(Tasks to perform):
1: Answer these questions from the call transcript, one line each, marked (a) to (b) to (c) as below.
(a) What does the speaker say the company wanted to maintain until it talks with partners about the data?
(b) According to the speaker, what gave the company more options than it had previously?
(c) Who asks the next question, and from which firm?
2: List everything the speaker in the call transcript says the company wants to learn from or evaluate about pharmaceutical partners.
3: Extend the call transcript past its last line.
*** Extract ***
It's not the message we intended to give. What we gave -- the message we intended to give was that we wanted to maintain the choice until you actually talk with partners about the data, talk about potential but also evaluate carefully what it would mean for us to go independently, you can't make a decision on which way to go. What we want to do is make sure we could choose to either go with a partner or independently and that we put ourselves in a financial position where we could do that. So nothing has changed in that at all. We think it's very valuable to talk to other pharmaceutical partners about their thoughts on this program and the thoughts on next steps and commercialization. And then we will look at what they believed the compound can do and what they believe they can add in terms of the next stage of development and commercialization and come to a conclusion on whether we wish to remain -- keep this program independent or go with them. But nothing has changed in that view at all. I think just the quality of the data we saw a couple of months ago just really gave us more options than we have had previously.
Thank you. (Operator Instructions) Our next question today comes from Sachin Soni of Kempen & Co. please go ahead.
*** Information ***
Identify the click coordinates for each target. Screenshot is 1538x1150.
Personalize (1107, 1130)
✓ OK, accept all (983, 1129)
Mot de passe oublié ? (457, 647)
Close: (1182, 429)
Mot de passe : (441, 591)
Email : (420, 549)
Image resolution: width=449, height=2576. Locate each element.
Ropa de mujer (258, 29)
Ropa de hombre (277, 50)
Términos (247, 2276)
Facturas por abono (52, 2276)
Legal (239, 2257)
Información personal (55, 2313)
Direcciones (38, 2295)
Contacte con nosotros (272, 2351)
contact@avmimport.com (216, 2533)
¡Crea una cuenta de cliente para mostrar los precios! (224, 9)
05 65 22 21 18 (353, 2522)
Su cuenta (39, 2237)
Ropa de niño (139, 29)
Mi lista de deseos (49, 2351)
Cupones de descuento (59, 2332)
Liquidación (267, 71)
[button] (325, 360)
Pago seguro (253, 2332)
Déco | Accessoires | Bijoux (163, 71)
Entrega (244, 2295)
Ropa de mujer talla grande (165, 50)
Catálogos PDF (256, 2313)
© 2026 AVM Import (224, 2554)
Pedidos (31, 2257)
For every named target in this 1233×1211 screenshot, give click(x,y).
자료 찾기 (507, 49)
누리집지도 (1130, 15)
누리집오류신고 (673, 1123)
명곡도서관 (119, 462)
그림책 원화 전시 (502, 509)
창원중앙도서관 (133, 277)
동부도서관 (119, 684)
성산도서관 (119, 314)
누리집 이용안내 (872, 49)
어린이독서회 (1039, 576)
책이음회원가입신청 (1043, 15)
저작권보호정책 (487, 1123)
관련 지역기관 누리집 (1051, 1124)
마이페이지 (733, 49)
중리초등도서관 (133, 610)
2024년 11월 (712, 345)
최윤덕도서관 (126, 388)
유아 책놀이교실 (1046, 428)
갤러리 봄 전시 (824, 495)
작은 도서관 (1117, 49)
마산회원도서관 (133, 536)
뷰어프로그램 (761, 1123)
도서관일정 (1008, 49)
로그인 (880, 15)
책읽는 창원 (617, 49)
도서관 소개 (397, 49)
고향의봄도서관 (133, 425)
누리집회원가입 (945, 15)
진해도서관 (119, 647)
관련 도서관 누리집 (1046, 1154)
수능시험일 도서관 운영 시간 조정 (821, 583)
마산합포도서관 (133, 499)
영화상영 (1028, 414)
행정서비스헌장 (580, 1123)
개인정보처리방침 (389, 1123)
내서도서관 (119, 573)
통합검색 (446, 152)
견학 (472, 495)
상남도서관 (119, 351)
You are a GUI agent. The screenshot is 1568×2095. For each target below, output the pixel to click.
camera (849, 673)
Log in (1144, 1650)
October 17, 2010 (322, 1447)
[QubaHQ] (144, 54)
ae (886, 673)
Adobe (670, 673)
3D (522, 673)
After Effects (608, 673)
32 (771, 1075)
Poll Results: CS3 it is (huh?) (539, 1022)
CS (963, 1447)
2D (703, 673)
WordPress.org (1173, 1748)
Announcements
***
(Results):
1:
(a) The choice to go either with a partner or independently.
(b) The quality of the data seen a couple of months ago.
(c) Sachin Soni of Kempen & Co.

2:
- Their thoughts on this program
- Their thoughts on next steps and commercialization
- What they believe the compound can do
- What they believe they can add in terms of the next stage of development and commercialization

3:
Sachin Soni - Kempen & Co
My question is also regarding Alzheimer's. At Alzheimer's conference, this poster of Nanobody was particularly presented and I happen to speak to the scientist standing next to the poster also, who was more enthusiastic. I do understand from his or her perspective they can be more enthusiastic because they worked on it. But it looks like explanation doesn’t say there was an issue with efficacy. Wouldn’t it be a possibility that you are able to change the formulation and retry in bi or a tri-specific mode for Alzheimer's and try to partner it. Thanks.
I will just take this up and then I will let Dominique or Tony add. But just, we haven't had the full data back to back so we haven't been able to evaluate it. So you are right, we shouldn’t rule out anything going forward. However, having said that, we are all aware what a difficult area this is. What the challenges are and what the ongoing questions around the AB target maybe. So I think you are right. We will continue to look at those things that the platform could do.
Antonin de Fougerolles
This is Tony de Fougerolles here, just to add to that. There are two separate questions. One is what to do with the returning assets and the other question is, could you do something with that as part of a building block. And then as you say, use a multi-specific or bi-specific approach and go after multiple targets. That’s something that I think until we see the full data set, we will need to see is, is there a path forward for something that’s more along the multi-specific path. But as we pointed out, this is a fairly difficult kind of clinical development path. So again, it's something that’s we will take a look at.
(Operator Instructions) At this time we have no further questions in the telephone queue. (Operator Instructions) Once again there are no further telephone questions in the queue at this time. Thank you.
Okay. Well, thank you very much everybody. We have had a very good first six months to 2014. We are looking forward to continued very positive progress towards the end of this year. So thank you for your time, attention and your support. Thank you very much.
That will now conclude today's conference call. Thank you for your participation ladies and gentlemen. You may now disconnect.